C'est à cet instant précis que le prédateur appuya sur l’accélérateur et fonça à toute allure sur elle. La pauvre femme eut juste le temps de balancer la poussette vers la porte d'entrée pour la protéger. La voiture dérapa à ses pieds puis se dirigea brusquement vers l'autre côté de la route. La rouquine, terrifiée, s'était recroquevillée sur elle même, la tête presque dans ses genoux pour attendre l'impact.
Mais rien.
Le véhicule avait changé de direction.
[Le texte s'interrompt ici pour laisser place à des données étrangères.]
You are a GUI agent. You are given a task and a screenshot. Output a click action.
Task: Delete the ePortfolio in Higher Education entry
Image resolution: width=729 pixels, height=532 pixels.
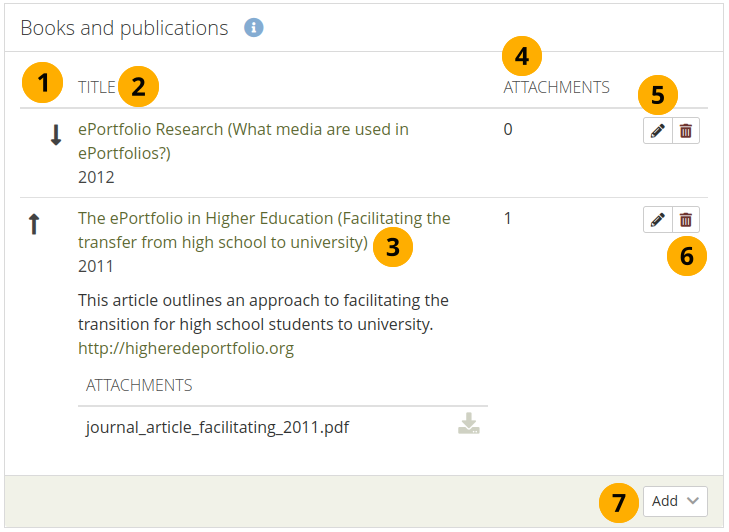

Les voisins alertés par les bruits étaient déjà sur la route. Le tueur continuait sa route à toute allure, zizaguant légèrement. L'adrénaline ressentie tout prêt de son but l'avait presque consumé, une veritable ivresse. Pour lui ce n'était pas un acte manqué mais le début de sa traque. D'excitation, il mordit avec rage un de ses poings, sa langue râpée par le goût du cuir. Il cherchait son point de rupture, son overdose. Il lui fallait une autre proie et vite.
Deux heures s'écoulèrent
Une éternité. Sa tentative avortée l'avait laissé dans un océan de frustration intense. L'envie de tuer le dévorait. Son cerveau n'était branché que sur un seul canal, celui de tuer. En transe, le prédateur avait roulé des kilomètres et scruté de nombreux endroits où de potentielles cibles auraient pu s'offrir à lui. Mais rien. Lorsque, enfin, elle apparut. Il n'arrivait pas à distinguer son âge, son visage ou même la couleur de ses cheveux mais qu'importe, il voulait assouvir sa pulsion et vite. Il avait goûté aux amuses gueules, il chassait maintenant le plat de résistance. Le long d'une petite départementale, une jeune femme roulait sur une vieille mobylette, acte courant sur les routes de campagne, chacun faisant comme il pouvait pour rentrer chez lui. Le tueur se posta derrière elle et actionna les pleins phares.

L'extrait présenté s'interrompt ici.